While we wait (Soon™) for CCP to get back to us on the relative Wine instability for OSX, I thought I’d share a few things I’ve embarked upon to hopefully address and resolve the frequent crashes and unexplained lockups when docking, undocking or jumping gates.
Here are the graphics settings I’m using in EVE for multiple clients (I’m averaging between 50-55 FPS across all 3):
□ Trails
□ GPU Particles
□ Resource Cache Enabled
Anti-Aliasing ◁ Disabled
Post Processing ◁ Low
Shader Quality ◁ Medium
Texture Quality ◁ High
LOD Quality ◁ Medium
Shadow Quality ◁ Disabled
To go beyond this in an attempt to fix any underlying instability issues, you’ll need access to Terminal to run these commands:
cd /Users//Library/Application\ Support/EVE\ Online/p_drive/Local\ Settings/Application\ Data/CCP/EVE/SharedCache/wine
pico -w settings.reg
You’ll want to add one or more of the various line options listed here. You can get the VideoPCIDeviceID and VideoPCIVendorID from About This Mac » System Report » Graphics. I’ve also read that changing the FixedVShaderLimit to 275 also works. The settings you want to change is between the =" " marks at the end.

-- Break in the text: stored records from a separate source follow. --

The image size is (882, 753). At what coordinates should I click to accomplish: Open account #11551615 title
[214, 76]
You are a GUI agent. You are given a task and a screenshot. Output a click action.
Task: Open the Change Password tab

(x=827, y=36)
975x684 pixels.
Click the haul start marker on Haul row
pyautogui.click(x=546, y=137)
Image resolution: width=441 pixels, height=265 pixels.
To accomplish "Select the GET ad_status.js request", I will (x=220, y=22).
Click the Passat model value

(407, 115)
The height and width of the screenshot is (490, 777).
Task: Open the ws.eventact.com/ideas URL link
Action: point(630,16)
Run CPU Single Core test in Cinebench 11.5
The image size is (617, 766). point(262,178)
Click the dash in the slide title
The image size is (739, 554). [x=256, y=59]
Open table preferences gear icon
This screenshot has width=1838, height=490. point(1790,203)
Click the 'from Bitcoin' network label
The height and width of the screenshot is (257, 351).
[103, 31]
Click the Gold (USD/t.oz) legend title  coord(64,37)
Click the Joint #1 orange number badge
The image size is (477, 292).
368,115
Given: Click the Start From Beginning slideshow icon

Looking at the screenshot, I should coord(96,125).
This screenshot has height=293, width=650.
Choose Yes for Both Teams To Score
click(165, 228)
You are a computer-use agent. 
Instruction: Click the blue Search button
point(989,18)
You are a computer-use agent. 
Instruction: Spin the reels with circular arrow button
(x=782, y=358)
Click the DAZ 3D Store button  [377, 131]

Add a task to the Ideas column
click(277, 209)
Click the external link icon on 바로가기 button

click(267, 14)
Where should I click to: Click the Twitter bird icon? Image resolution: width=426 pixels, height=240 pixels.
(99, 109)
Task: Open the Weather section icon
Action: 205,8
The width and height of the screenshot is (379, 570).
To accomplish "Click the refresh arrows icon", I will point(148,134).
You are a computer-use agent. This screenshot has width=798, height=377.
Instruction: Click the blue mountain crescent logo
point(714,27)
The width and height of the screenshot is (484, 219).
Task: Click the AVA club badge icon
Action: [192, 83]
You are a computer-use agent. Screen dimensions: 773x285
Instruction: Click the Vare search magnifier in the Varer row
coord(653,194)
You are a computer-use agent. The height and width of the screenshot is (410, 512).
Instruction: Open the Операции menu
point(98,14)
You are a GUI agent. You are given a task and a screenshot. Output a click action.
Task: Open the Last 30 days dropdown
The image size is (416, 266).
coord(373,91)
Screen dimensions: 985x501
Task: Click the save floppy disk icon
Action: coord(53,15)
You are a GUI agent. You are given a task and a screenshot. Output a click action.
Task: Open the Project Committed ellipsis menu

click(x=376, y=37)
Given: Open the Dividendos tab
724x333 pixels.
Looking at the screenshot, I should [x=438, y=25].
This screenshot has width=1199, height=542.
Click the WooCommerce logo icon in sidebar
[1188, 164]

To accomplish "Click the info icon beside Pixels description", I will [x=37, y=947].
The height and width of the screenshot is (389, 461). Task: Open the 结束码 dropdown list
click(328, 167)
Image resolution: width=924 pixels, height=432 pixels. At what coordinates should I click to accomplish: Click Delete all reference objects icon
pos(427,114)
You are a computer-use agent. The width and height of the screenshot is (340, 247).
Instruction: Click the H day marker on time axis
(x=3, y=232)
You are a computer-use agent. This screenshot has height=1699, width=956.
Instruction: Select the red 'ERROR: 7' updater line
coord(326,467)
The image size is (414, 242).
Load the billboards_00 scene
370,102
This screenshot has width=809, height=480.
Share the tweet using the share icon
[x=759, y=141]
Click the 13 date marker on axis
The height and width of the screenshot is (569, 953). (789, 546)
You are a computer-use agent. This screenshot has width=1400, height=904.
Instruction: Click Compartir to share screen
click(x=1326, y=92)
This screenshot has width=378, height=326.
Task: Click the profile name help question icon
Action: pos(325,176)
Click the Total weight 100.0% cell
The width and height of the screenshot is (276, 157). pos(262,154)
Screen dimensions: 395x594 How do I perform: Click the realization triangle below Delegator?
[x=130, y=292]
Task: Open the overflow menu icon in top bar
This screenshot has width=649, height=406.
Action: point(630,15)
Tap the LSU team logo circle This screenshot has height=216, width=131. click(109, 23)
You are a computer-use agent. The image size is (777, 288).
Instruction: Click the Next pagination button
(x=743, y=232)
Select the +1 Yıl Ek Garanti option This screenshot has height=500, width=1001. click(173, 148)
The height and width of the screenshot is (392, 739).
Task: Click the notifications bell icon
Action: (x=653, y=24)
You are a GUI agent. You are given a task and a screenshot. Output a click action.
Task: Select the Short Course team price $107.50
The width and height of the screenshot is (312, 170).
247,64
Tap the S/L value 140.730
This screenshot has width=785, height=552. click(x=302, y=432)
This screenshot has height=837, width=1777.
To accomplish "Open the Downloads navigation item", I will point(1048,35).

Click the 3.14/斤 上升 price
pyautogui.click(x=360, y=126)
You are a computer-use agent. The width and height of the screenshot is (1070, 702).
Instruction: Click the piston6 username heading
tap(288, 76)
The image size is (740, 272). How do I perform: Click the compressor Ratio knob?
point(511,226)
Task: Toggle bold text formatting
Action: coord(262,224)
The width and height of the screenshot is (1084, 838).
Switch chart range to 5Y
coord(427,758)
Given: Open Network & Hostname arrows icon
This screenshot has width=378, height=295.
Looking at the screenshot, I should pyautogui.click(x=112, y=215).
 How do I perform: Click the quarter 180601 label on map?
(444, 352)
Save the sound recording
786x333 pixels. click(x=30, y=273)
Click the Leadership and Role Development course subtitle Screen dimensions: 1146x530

When done, save the file by pressing Control-O and overwrite to save.
REGEDIT4
[HKEY_CURRENT_USER\Software\Wine\Direct3D]
“VideoMemorySize”=“4096”
“VideoPCIDeviceID”=“deviceID”
“VideoPCIVendorID”=“vendorID”
“DirectDrawRenderer”=“opengl”
“FixedVShaderLimit”=“262”
“SafeVsConsts”=“enable”
“UseGLSL”=“readtex”
“VertexShaderMode”=“hardware”
[HKEY_CURRENT_USER\Software\Wine\Mac Driver]
“RetinaMode”=“n”
“AllowVerticalSync”=“n”
Next, we want to change the permissions on this so the EVE Launcher doesn’t undo our hard efforts. Run this final command:
chmod 444 settings.reg
Note that if you choose to re-edit the settings.reg file you’ll need to change the permissions back temporarily with this command:
chmod 644 settings.reg
Disclaimer: I assume no responsibility for anything you screw up, but this has been (and continues to be) tested on my end.
…
One other thing I wanted to mention in passing. It’s a good idea to run your Activity Monitor in the background because when EVE locks up and you’re relegated to Force Quit the applications some of the processes keep running in the background (I found several running in excess of 50% CPU each).
In addition, it might help to open the CPU Usage, CPU History and GPU History windows to determine at what point things go haywire.